Since time unremembered, throughout history and cultures, there have always been tales of mystical, magical places lying lost out over the horizon. We as a species seem to innately love such lore, that idea of some lost civilization or wondrous city hidden away from us beyond the fringes of what we know, and such stories appear in the legends of cultures across geographical divides. One such story that has persisted for millennia is that of a fantastical city hidden away within the Himalaya Mountains, thought to be an exquisite realm of beauty and magic, and long said to be unreachable by all but the most worthy.

There have been tales of the mysterious mystical realm called Shambhala going back to since time unremembered.

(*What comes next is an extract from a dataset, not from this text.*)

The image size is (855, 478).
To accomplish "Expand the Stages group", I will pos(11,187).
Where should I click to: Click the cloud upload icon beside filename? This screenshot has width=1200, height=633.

The name “Shambhala” itself comes from the Sanskrit word meaning “place of peace” or “place of silence,” although it has gone by countless other names over the centuries, including being called the Forbidden Land, the Land of White Waters, the Pure Land, the Land of Radiant Spirits, the Land of Wonders, and many, many others, and it has been a part of the fabric of the local lore of the mountainous wilds of Tibet for thousands of years.

The city, which is said to exist somewhere between the Himalaya Mountains and the Gobi Desert, is typically described as a sort of Heaven on Earth, a wondrous place of eternal peace, love, and happiness. Here there is no war, no poverty or sickness or hunger, there is perpetual harmony and no sadness, anger, or pain. It is a place of plentitude and majestic beauty, where everyone is forever youthful and healthy, the lair of the enlightened speaking their own sacred language, a realm where it never grows cold or dark, and where its denizens exist eternally in a state of utter bliss. In short, it is the embodiment of Tibetan Buddhist earthly perfection. The city is often said to lie within a mysterious lost place called the “Valley of the Blue Moon,” and James Hilton’s 1933 book Lost Horizon would describe of this valley:

For the valley was nothing less than an enclosed paradise of amazing fertility, in which the vertical difference of a few thousand feet spanned the whole gulf between temperate and tropical. Crops of unusual diversity grew in profusion and contiguity, with not an inch of ground untended. The whole cultivated area stretched for perhaps a dozen miles, varying in width from one to five, and though narrow, it had the luck to take sunlight at the hottest part of the day. The atmosphere, indeed, was pleasantly warm even out of the sun, though the little rivulets that watered the soil were ice-cold from the snows. Conway felt again, as he gazed up at the stupendous mountain wall, that there was a superb and exquisite peril in the scene; but for some chance-placed barrier, the whole valley would clearly have been a lake, nourished continually from the glacial heights around it. Instead of which, a few streams dribbled through to fill reservoirs and irrigate fields and plantations with a disciplined conscientiousness worthy of a sanitary engineer. The whole design was almost uncannily fortunate, so long as the structure of the frame remained unmoved by earthquake or landslide.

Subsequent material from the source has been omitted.